The Houston Firefighters’ Relief & Retirement Fund has invested $25 million in cryptocurrency.

In October, the Houston Firefighters’ Relief & Retirement Fund (HFRRF) became the first public employee defined benefit pension plan to announce an investment in cryptocurrencies. The move offers significant upside potential, as well as substantial financial risk, for the $5.5 billion retirement system.

The Houston Firefighters’ Relief & Retirement Fund’s $25 million cryptocurrency investment amounts to about 0.5% of the pension fund’s total assets under management, so the risk to the overall portfolio is limited. That said, if the fund significantly increases its exposure to this risky asset class, there could be cause for concern.

Cryptocurrencies have been highly volatile since their inception, and they are not income-producing assets. Unlike bonds, whose interest coupons can be applied to pension benefits, cryptocurrency holdings must be partially liquidated to provide income to beneficiaries.

Cryptocurrencies also come with some unique risks.

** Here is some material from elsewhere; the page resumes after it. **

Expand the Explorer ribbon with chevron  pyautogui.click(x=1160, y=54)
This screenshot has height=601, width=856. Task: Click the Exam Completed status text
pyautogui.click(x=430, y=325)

Individuals and organizations that manage their own cryptocurrency holdings (often in the form of a USB drive containing a digital wallet) might forget or lose the password used to secure them. In January 2021, a San Francisco programmer told The New York Times that he could not remember the password for his digital wallet and stood to lose 7,000 Bitcoins (then worth $220 million).

Those who store their Bitcoins with an exchange have also suffered losses due to fraud. Clients of the Japan-based Mt. Gox exchange lost Bitcoin now worth billions of dollars after the intermediary was hacked in 2011 and collapsed in 2014. In October, a majority of investors did accept a corporate rehabilitation plan for Mt. Gox under which they will recover a large portion of their lost Bitcoin. In 2019, investors lost $135 million of cryptocurrency when QuadrigaCX, Canada’s largest cryptocurrency exchange, collapsed in the aftermath of the CEO’s apparent death.

Recent developments for crypto promise a higher degree of investor security. Coinbase, the largest US crypto exchange, went public in April. As a NASDAQ-listed company, Coinbase will face a greater level of scrutiny from regulators and equity investors than earlier exchanges. In October, ProShares introduced the Bitcoin Strategy ETF, an exchange-traded mutual fund that aims to track Bitcoin’s performance by investing in Bitcoin futures. Individual investors can hold shares in the ETF in their brokerage accounts.

The Houston Firefighters’ Relief & Retirement Fund is using NYDIG to hold its cryptocurrency investment. The company, a subsidiary of alternative asset manager Stone Ridge, claims to “meet the industry’s highest regulatory, audit, and governance standards”.

But with the risk comes large potential rewards. Since the beginning of 2010, the value of one Bitcoin rose from a fraction of a penny to over $55,000. Much of Bitcoin’s appreciation has been recent, with its price almost doubling between January 1 and December 1, 2021.

Fiscal and monetary policy under both the Trump and Biden administrations has been very expansionary, and the results are now showing up in the form of increased inflation. During this recent inflationary period, gold has not performed its traditional role as an inflation hedge. The precious metal recently traded below the level at which it opened in 2021. Established cryptocurrencies, which have limited supply, could be supplanting gold as an inflation hedge. Thus, they may be a reasonable alternative for portfolio managers concerned about the risk of the federal government and Federal Reserve being unable or unwilling to control inflation.

So, for U.S. public pension systems that are tasked with delivering returns in excess of risk-free interest rates, cryptocurrency is an attractive alternative to public and private equity. According to the firefighter system’s most recent Investment Returns and Assumptions Report to the Texas Pension Review Board, HFRRF has an assumed rate of return of 7.25%, more than 500 basis points above risk-free long term Treasuries and slightly above the 7% median return assumption for large plans.

Lowering the plan’s assumed rate of return on investments and thus increasing actuarially determined pension contributions would reduce pressure on investment managers to embrace risky assets such as Bitcoin and Ethereum in the search for higher yields.